Some products that go will be built into other products, he said. "Some of them don't make any money and we only sell a handful each quarter. In many cases they aren't really separate products and they are always combined when we sell them. We are really talking about feature sets rather than products in boxes."
The company is being reorganised around the new focus, which will see it concentrating on areas such as identity provisioning, secure partner portal, business process management in government, and access and security.
"It's not a new Novell. It's the same company, we are just getting aggressive. We have to build things that people want to buy and not just things that are technically elegant. The vision is sometimes ahead of the implementation," Stone said.
He said Novell is moving away from proprietory interfaces and will use XML, UDDI and J2EE technologies: "This won't happen overnight but we will get there, and it's something different to what we've done in the past.
"Imagine Groupwise as an XML data store that you can plug other applications in to take advantage of that - that's the direction we are going in. More drop and drag, less type and debug."
Novell will also overhaul its pricing structure as part of its move to services and what Stone described as "solutions".
"As we move to the solutions model our pricing needs to be less about how many objects you have in the directory," he said.

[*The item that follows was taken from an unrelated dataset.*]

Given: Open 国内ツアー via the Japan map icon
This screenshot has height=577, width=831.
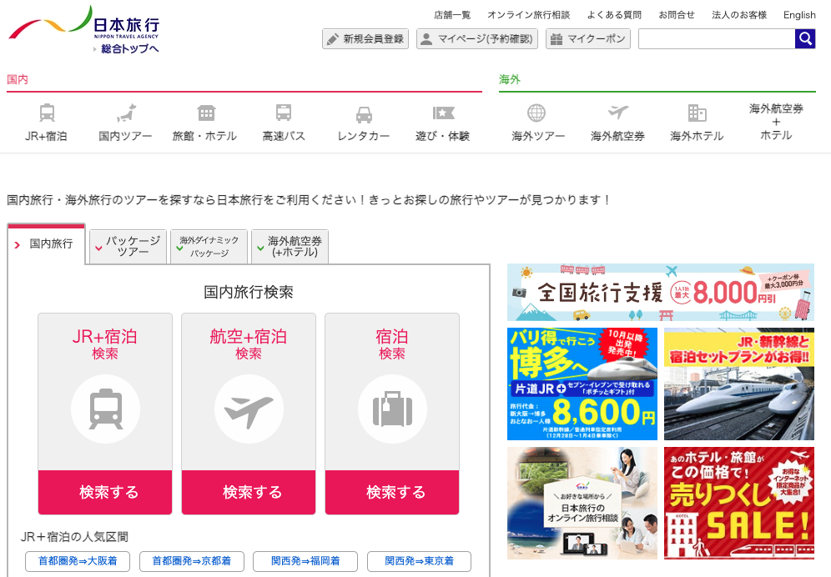Looking at the screenshot, I should coord(126,113).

"If you look, some of the products are priced differently inside and outside the firewall. That doesn't make sense and there's a lot of work to do."
But many of Novell's customers will be too small to make use of the new focus, according to Datamonitor analyst Kathleen Klasnic.
"One of the problems is that there's a big difference between the Netware business and the groups they are targeting. Where does the upsell opportunity come in, because not many of their customers are big enough to support these big projects."